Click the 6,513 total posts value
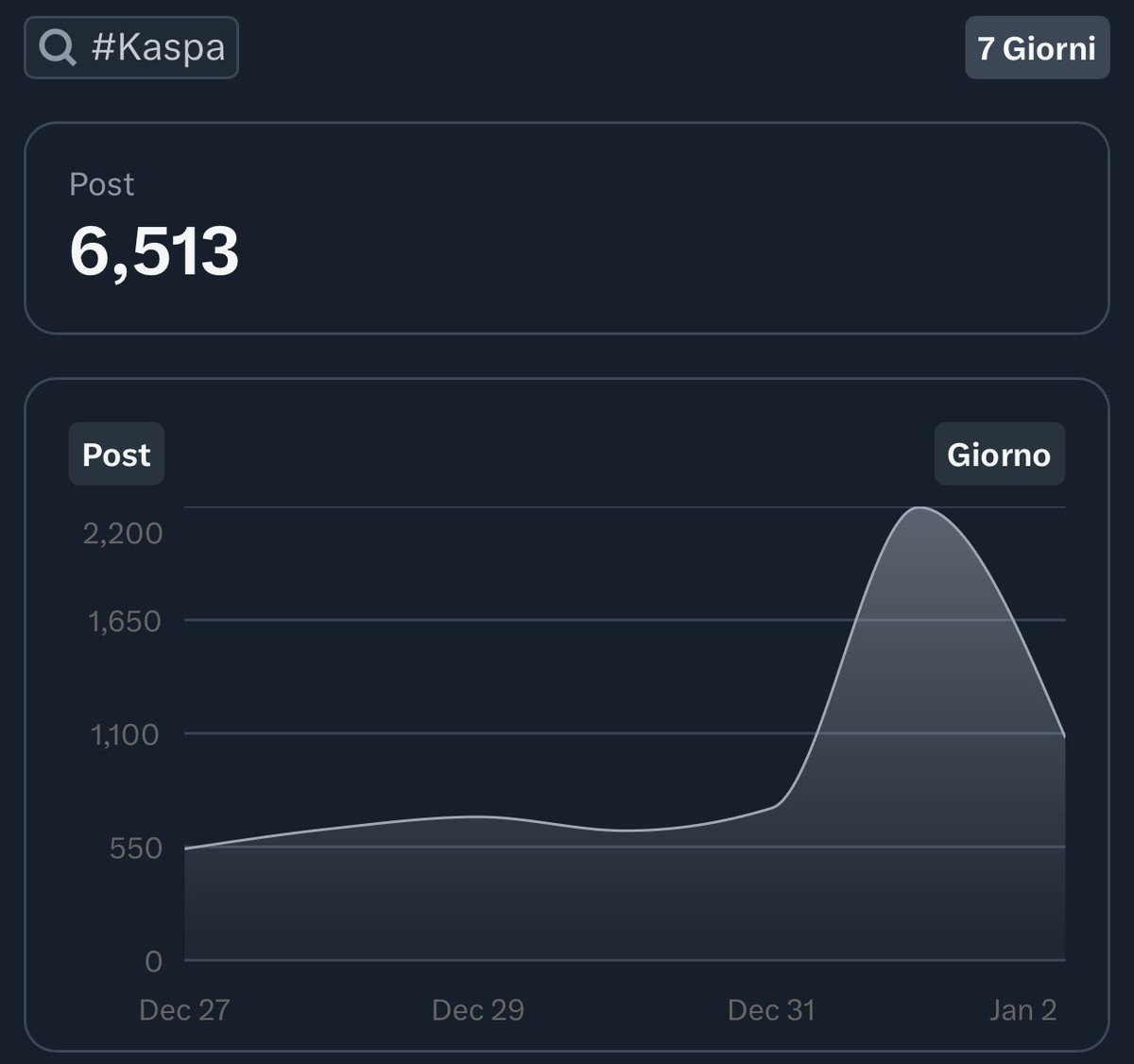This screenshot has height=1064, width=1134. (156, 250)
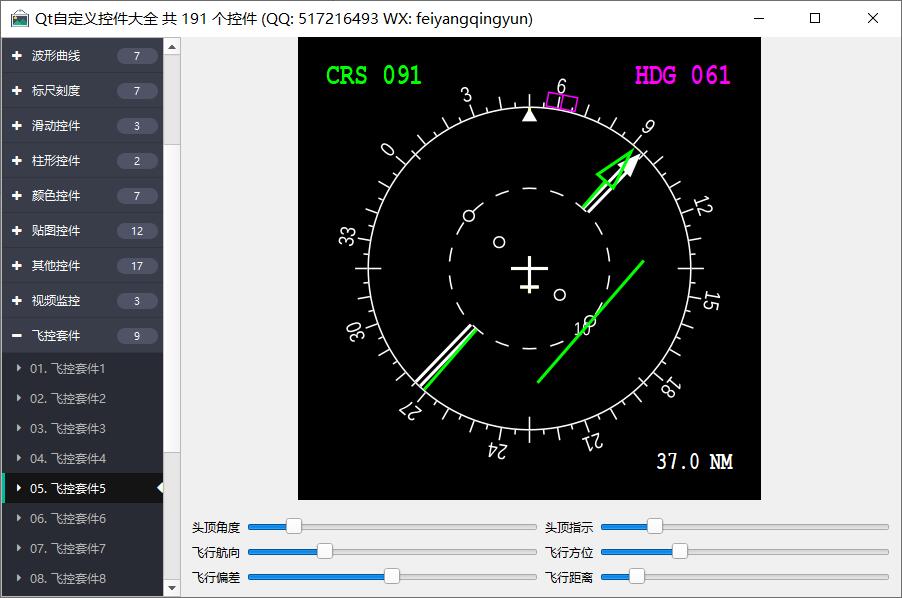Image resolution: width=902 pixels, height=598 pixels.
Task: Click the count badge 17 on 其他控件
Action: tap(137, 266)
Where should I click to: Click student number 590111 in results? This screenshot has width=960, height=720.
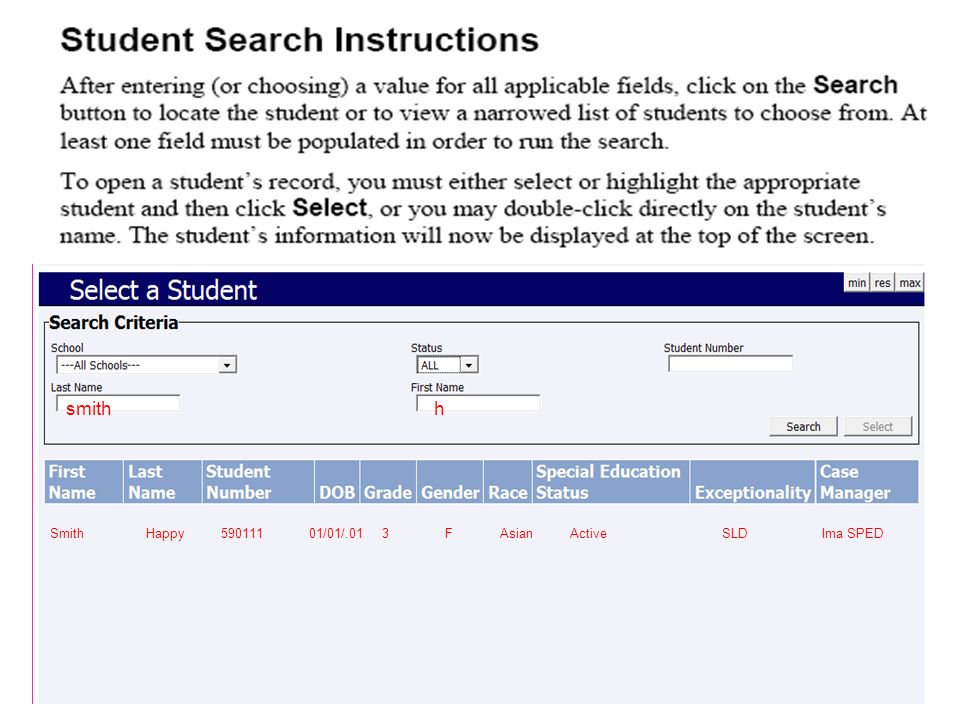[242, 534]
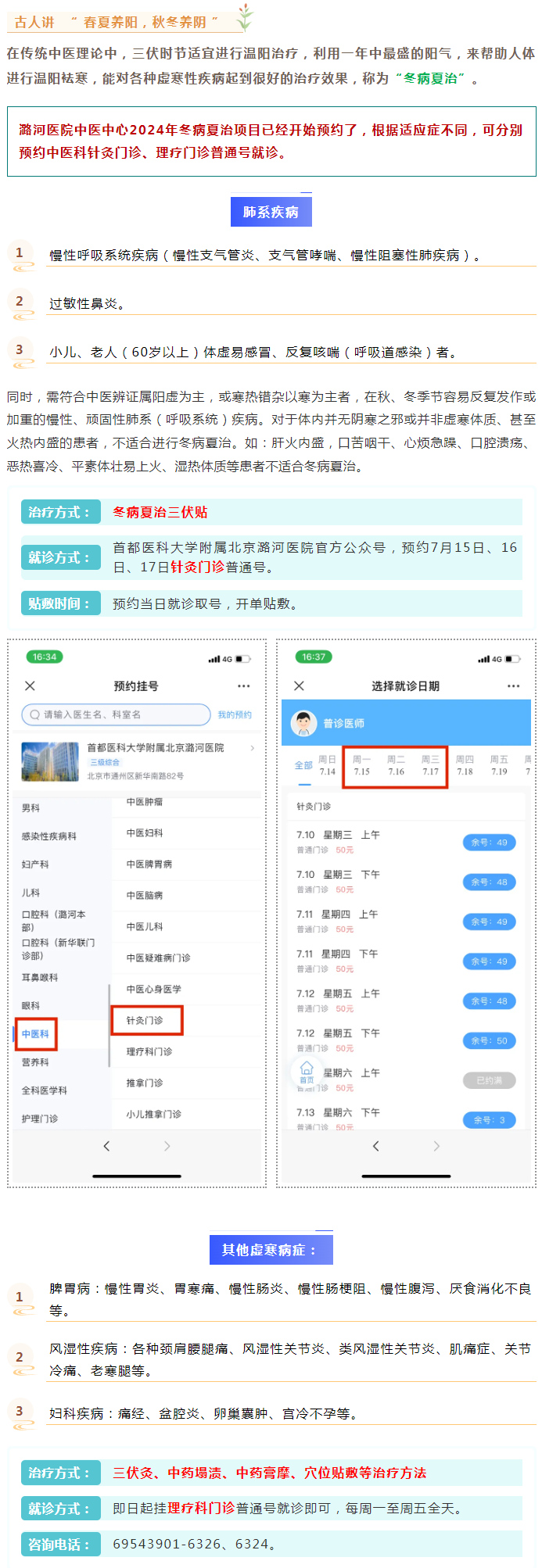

□ □ □

Reproduce word for word only the lines between the line containing "Where should I" and the end of the listing above, both included, and drop any pictures.

COMPLETED EXERCISE:
Where should I click to: Click student number 590111 in results? This screenshot has width=960, height=720.
[242, 534]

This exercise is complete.